## READING TEXT
A scene from a 1995 film could be placed side by side with a scene from 2015 and the pattern made visible in thirty seconds.
This shift created accountability of a kind the industry had never previously faced. Box office results began to reflect it.
Films that aligned with emerging audience sentiments — that treated Hindu identity without apologetic framing, that engaged with suppressed historical narratives, that refused the grammar of moral equivalence found extraordinary commercial support.
Films that continued the old grammar, regardless of budget or star power, found increasingly hostile audiences.
The industry’s initial response was dismissal: these were ‘nationalist’ audiences, ‘politically motivated’ reactions, ‘propaganda’ films. But the commercial mathematics could not be argued away. Something structural had shifted.
The Dhurandhar Correction
Into this shifting landscape came the Dhurandhar franchise and it represents something more precise than a commercial success story.
It represents a narrative correction. The franchise’s protagonist, Jaskirat Singh Rangi, embodies a deliberate inversion of established Bollywood grammar. He is modern, professional, and competent and he carries the tilak not as a signal of villainy but as a marker of personal discipline and identity.
Philosophical references drawn from the Bhagavad Gita appear in the narrative not as retrograde religious baggage but as frameworks for moral decision-making under pressure.
The films adopt a direct approach to geopolitical conflict, engaging with real-world events without the softening of moral equivalence that characterized earlier productions. The use of Sanskritized Hindi long treated by mainstream cinema as a marker of backwardness or comedy is deployed as a signal of cultural sophistication and rootedness.
Individually, any of these choices might read as minor. Collectively, they constitute a grammar a counter-grammar, consciously or not, to the one that spent seven decades embedding itself in the Indian subconscious.

## EXTRACTED ENTRIES

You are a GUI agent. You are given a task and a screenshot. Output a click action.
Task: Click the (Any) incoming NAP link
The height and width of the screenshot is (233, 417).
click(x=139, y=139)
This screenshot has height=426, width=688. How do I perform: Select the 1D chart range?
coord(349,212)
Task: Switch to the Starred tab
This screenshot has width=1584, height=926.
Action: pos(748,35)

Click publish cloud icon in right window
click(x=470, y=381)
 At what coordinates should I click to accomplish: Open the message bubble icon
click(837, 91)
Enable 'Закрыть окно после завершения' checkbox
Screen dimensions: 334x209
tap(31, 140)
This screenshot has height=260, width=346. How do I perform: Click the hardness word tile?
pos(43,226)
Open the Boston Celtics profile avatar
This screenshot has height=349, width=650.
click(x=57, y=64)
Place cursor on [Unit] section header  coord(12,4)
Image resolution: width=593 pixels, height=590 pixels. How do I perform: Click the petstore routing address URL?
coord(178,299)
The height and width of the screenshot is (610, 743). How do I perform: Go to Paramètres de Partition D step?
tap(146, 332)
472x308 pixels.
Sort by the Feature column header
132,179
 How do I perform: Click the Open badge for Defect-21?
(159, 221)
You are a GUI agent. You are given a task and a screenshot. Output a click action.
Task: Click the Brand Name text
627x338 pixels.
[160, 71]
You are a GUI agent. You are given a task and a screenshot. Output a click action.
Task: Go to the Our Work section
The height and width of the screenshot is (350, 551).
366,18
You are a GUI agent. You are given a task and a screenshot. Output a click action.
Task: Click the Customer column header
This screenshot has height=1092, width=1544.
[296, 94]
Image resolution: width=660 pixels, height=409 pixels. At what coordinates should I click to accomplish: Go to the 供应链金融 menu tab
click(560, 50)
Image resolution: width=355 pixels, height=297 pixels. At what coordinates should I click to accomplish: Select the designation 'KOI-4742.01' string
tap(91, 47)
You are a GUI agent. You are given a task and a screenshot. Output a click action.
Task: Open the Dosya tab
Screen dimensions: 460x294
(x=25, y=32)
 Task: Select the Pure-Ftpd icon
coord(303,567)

## BRIEF 1
In the passage on Bollywood, what is the name of the Dhurandhar franchise's protagonist?
## BRIEF 2
Reproduce the stretch of the passage on Bollywood from "This shift created" through "structural had shifted.".

## FULL ANSWER 1
Jaskirat Singh Rangi

## FULL ANSWER 2
This shift created accountability of a kind the industry had never previously faced. Box office results began to reflect it.
Films that aligned with emerging audience sentiments — that treated Hindu identity without apologetic framing, that engaged with suppressed historical narratives, that refused the grammar of moral equivalence found extraordinary commercial support.
Films that continued the old grammar, regardless of budget or star power, found increasingly hostile audiences.
The industry’s initial response was dismissal: these were ‘nationalist’ audiences, ‘politically motivated’ reactions, ‘propaganda’ films. But the commercial mathematics could not be argued away. Something structural had shifted.